A primeira experiência foi apresentada por Seu Arcilo dos Santos, que vive na Comunidade Geraizeira de Vereda Funda, no município de Rio Pardo de Minas, estado de Minas Gerais. Os geraizeiros são pessoas que vivem em terras devolutas (também conhecidas como as Gerais) e que as utiliza de forma coletiva para plantar, criar animais, etc. As comunidades geraizeiras são consideradas comunidades tradicionais porque compartilham uma identidade cultural comum entre seus membros, seja na forma de produzir alimentos, seja nos costumes alimentares ou nos festejos locais.
Seu Arcilo conta que os mais antigos dançavam a Folia de Reis e que esse costume foi se perdendo por causa da interferência de pessoas que vieram de fora para trabalhar nas empresas. Antes, a comida era temperada só com azeite de piqui, que era tirado das castanhas dessa fruta nativa da região, diz Seu Arcilo. Ele relata que, a partir da década de 80, os projetos do governo chegaram e trouxeram uma conversa de que iam “tirar a comunidade do atraso” e implantar a monocultura, prometendo empregos.
Começa, então, uma ação de apropriação das terras pelas grandes empresas de monocultivo de eucalipto, que foram se instalando na região. Já em 1984, era possível constatar os impactos causados por essas empresas: começou a faltar água, o povo começou a passar necessidade. Como conseqüência disso, os rios volumosos e cheios de peixe começaram a ficar assoreados, as terras diminuíram sua produtividade e a identidade dos geraizeiros se viu também ameaçada.
Foi aí que, em 1994, a comunidade de Vereda Funda iniciou uma reação de retomada de seu território. Com a ajuda da Via Campesina e a partir da contribuição dos membros mais idosos da comunidade, eles fizeram a autodemarcação de suas terras, utilizando, a partir da lembrança dos mais antigos, as vertentes de água como limites geográficos. Uma coisa muito interessante nessa experiência é que os geraizeiros e geraizeiras de Vereda Funda estão ajudando outras comunidades a retomarem seus territórios, como é o caso da comunidade de Raiz.

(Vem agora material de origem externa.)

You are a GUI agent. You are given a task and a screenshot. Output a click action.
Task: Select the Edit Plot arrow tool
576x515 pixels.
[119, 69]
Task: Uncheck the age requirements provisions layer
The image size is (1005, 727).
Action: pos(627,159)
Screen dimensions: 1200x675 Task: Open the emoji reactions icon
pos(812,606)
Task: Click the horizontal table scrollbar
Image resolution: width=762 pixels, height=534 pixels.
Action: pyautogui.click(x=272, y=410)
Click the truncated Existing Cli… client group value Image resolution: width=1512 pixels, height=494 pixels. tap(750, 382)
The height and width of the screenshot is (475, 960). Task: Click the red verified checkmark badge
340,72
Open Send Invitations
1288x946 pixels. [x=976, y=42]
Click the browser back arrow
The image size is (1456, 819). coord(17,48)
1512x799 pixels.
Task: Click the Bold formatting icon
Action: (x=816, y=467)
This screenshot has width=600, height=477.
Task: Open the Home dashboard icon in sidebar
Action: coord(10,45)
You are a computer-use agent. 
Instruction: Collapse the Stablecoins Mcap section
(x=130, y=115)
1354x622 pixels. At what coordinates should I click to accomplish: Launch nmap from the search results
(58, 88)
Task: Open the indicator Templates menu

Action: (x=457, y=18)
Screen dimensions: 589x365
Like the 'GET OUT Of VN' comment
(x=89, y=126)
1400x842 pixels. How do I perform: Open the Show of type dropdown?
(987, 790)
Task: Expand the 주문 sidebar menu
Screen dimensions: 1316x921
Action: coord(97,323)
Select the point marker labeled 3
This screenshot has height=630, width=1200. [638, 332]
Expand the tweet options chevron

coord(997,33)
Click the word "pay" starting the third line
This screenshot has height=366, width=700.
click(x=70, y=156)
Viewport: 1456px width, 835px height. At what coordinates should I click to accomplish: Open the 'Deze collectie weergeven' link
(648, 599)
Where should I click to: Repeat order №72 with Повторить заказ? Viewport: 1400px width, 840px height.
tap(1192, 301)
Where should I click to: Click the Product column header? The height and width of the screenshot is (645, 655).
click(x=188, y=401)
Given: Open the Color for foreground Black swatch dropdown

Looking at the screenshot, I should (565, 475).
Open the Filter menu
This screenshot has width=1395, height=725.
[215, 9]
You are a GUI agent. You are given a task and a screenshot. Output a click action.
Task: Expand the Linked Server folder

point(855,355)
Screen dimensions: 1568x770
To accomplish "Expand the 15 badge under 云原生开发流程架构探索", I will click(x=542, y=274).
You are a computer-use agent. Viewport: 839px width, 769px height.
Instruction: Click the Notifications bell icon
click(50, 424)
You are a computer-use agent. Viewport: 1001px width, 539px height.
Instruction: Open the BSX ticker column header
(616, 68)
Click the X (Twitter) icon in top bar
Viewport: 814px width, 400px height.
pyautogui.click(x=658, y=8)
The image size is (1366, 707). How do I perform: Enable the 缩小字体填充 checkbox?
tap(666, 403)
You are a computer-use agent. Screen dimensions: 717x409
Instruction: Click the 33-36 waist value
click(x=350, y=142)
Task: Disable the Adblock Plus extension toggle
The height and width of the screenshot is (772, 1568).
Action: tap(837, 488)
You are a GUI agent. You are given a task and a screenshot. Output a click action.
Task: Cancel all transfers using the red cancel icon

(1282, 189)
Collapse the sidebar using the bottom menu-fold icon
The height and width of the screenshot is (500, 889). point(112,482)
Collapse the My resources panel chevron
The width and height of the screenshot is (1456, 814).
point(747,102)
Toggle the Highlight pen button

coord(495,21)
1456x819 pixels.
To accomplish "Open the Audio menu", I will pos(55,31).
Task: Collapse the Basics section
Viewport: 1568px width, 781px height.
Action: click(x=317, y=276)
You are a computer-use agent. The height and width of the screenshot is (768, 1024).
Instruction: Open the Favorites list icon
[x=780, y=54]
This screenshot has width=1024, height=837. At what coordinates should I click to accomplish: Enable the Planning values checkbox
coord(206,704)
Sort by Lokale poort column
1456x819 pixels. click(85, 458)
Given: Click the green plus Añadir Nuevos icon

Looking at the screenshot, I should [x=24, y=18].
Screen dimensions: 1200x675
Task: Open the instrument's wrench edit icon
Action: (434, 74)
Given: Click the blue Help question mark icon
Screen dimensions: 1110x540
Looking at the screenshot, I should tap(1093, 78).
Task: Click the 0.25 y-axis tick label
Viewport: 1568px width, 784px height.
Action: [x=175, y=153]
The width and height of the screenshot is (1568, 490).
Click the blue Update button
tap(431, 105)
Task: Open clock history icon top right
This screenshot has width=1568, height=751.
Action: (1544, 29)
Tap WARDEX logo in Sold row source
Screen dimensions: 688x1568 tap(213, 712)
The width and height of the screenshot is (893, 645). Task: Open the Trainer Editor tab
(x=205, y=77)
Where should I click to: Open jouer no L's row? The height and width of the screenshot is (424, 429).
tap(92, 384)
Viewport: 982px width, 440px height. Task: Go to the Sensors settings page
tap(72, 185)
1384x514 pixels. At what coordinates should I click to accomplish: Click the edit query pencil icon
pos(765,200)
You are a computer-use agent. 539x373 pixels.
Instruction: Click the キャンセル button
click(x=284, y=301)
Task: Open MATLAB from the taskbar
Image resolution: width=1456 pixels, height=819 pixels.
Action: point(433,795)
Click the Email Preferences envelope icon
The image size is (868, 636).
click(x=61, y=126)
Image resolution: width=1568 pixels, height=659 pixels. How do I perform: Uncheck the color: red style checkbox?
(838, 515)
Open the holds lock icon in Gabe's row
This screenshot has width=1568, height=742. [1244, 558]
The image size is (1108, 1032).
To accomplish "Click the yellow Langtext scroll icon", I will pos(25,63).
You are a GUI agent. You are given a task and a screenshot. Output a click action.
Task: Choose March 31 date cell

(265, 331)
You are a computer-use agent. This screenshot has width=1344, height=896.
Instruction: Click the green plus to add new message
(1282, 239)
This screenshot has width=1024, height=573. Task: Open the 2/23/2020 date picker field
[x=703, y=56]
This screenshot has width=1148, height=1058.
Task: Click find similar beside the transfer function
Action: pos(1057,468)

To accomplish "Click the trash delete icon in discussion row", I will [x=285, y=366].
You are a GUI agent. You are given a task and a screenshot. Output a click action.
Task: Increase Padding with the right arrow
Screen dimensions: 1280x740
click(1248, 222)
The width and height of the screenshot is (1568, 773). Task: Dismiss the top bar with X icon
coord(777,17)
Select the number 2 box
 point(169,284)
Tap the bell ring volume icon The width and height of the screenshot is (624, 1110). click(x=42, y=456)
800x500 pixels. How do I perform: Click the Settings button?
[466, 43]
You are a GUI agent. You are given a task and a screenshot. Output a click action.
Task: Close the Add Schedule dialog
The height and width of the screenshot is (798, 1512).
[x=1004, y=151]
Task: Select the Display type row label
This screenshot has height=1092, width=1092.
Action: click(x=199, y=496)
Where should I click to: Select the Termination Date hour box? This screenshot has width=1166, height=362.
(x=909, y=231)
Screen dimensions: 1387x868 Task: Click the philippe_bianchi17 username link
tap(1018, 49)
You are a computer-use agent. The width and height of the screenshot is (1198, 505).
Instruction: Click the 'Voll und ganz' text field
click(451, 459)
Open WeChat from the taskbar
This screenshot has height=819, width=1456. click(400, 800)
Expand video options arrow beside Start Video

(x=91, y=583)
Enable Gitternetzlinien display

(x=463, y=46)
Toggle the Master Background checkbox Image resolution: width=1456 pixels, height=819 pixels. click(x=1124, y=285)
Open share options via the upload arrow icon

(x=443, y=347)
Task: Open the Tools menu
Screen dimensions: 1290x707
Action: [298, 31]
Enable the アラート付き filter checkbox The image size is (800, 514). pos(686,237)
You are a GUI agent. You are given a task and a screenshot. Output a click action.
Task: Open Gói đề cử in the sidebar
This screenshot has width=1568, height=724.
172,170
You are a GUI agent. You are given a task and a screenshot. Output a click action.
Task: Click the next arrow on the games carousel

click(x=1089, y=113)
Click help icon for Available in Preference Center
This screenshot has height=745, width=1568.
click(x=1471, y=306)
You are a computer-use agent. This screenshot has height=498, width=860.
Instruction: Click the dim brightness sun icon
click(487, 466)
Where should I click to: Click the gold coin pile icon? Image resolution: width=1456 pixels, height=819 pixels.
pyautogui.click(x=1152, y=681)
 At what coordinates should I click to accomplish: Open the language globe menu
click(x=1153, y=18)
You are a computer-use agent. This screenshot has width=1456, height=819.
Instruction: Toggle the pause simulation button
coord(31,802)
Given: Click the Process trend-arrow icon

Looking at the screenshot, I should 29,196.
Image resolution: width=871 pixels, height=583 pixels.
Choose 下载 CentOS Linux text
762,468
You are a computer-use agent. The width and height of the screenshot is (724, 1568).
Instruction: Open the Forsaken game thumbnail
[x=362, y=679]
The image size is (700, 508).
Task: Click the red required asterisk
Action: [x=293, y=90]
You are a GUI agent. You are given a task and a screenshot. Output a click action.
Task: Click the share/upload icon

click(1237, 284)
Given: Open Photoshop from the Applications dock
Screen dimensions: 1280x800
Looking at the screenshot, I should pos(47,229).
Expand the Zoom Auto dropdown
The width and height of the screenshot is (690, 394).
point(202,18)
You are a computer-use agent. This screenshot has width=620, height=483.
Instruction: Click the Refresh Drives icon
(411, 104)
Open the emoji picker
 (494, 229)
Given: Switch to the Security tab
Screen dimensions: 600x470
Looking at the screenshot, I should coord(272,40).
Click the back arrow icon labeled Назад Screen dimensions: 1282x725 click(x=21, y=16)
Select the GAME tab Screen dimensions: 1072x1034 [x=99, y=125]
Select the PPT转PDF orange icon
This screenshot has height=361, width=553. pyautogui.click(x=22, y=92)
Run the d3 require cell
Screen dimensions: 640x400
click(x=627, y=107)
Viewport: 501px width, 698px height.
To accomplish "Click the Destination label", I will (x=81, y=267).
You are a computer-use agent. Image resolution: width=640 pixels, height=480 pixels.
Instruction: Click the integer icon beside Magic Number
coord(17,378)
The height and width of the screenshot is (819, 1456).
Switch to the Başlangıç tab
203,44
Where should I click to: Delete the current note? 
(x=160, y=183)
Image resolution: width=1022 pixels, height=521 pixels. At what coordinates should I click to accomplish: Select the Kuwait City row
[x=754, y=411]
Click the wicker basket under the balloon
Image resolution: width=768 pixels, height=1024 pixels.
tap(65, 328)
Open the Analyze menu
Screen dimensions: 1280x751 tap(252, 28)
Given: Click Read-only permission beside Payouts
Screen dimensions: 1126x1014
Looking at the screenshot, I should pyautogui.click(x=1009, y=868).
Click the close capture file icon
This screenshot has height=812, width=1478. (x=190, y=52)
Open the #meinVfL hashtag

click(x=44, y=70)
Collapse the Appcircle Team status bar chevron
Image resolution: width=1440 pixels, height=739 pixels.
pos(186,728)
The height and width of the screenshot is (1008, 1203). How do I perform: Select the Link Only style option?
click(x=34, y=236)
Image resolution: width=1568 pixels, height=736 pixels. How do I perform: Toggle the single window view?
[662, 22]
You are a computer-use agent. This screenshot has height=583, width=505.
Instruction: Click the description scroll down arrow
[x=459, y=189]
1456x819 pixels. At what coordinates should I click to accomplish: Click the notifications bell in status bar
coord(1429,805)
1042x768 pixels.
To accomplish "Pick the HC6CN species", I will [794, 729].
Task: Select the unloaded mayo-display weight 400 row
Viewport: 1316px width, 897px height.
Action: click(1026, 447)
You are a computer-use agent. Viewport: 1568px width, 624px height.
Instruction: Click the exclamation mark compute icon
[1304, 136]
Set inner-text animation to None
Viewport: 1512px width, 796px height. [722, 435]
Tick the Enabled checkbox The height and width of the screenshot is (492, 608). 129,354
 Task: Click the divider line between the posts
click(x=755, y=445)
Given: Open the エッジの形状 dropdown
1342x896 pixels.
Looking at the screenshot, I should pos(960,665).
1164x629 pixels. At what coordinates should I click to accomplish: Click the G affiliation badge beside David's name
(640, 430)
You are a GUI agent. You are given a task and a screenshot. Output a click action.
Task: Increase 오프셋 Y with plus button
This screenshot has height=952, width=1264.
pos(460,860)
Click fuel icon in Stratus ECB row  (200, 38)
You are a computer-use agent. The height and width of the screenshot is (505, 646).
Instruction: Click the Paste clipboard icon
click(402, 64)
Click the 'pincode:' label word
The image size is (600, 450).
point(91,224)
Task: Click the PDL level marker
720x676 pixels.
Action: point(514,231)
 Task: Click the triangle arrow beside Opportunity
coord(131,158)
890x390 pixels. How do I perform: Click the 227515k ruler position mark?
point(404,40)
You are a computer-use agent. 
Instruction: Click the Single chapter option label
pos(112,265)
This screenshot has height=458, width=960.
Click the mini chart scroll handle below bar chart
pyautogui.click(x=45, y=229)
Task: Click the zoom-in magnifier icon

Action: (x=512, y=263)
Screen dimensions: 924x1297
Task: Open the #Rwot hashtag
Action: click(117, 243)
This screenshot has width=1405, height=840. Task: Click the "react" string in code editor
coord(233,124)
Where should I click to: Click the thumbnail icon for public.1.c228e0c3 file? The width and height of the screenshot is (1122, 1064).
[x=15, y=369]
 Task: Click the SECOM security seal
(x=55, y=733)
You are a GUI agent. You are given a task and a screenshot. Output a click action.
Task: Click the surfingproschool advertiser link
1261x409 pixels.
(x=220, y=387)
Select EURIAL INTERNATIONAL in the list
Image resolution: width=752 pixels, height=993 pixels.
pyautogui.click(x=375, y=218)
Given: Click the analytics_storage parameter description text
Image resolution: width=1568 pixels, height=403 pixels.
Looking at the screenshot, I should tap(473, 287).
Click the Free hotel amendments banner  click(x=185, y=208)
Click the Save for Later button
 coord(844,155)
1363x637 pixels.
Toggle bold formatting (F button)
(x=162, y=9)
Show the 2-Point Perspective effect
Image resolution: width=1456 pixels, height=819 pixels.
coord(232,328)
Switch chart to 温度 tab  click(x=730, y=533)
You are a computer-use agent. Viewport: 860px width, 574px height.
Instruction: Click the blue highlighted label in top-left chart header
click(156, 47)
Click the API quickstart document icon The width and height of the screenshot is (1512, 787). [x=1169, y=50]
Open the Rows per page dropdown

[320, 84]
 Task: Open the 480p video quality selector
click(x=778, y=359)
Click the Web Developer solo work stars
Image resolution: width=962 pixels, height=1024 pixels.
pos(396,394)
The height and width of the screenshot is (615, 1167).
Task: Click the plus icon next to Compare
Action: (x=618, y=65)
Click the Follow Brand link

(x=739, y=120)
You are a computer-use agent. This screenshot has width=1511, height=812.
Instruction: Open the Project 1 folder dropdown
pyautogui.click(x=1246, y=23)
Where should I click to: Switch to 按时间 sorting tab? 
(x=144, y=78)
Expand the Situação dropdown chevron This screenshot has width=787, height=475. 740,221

A outra experiência foi apresentada por Damiana Bruno, que é dirigente do Movimento dos Atingidos por Barragem (MAB) e vive no assentamento Boa Esperança, município de Iracema, estado do Ceará. Ela trouxe o relato das comunidades atingidas pela construção da barragem Figueiredo, que foi concluída em 2008. Porém, antes mesmo de a barragem a funcionar, as comunidades começaram a sofrer as conseqüências daquele projeto.
Em 2002, o Departamento Nacional de Obras contra a Seca (Dnocs) já informava que os agricultores e agricultoras não poderiam mais plantar nada e nem criar bichos, pois tudo ia dar lugar à barragem. E, caso plantassem, não seriam ressarcidos pelo governo. As audiências previstas em lei, que deveriam ser realizadas para consultar a população atingida, foram manipuladas e não passavam de reuniões informativas.
“Eles dizem que trazem desenvolvimento, mas esse projeto só serve para os que têm sede de poder, e não de água”, diz Damiana. As lideranças e movimentos sociais chegaram a ocupar o canteiro de obras da barragem, montaram um acampamento e diziam que só sairiam depois que fosse feita uma negociação com repersentantes do governo. No entanto, o Termo de Ajuste de Conduta (TAC) firmado com o Dnocs não foi cumprido em sua totalidade e o projeto foi conduzido contrariando os interesses das comunidades.
Ouça abaixo o depoimento de Antônio Bispo, do assentamento Saco Cortume (PI), sobre o impacto dos grandes projetos
Hoje, a grande luta dos agricultores e agricultoras tem sido amenizar os efeitos maléficos causados pelas empresas do agronegócio que se instalaram na área da barragem e que estão envenenando a água, a terra e expulsando as famílias de suas áreas. Além disso, os movimentos vêm lutando para que sejam pagas indenizações justas às famílias, pois algumas chegaram a receber somente trinta e seis reais por suas casas.
Ao final da oficina, ficou o sentimento e a proposição de que devemos seguir lutando contra esses projetos, buscando criar uma interligação entre eles, pois essas duas experiências relatadas se parecem com muitas outras nos estados do Piauí, Pernambuco e outros. Como diz Seu Arcilo, “é preciso formar um exército do povo para fazer essas retomadas, pois o governo e as empresas têm o exército deles, e nós precisamos ter o nosso”.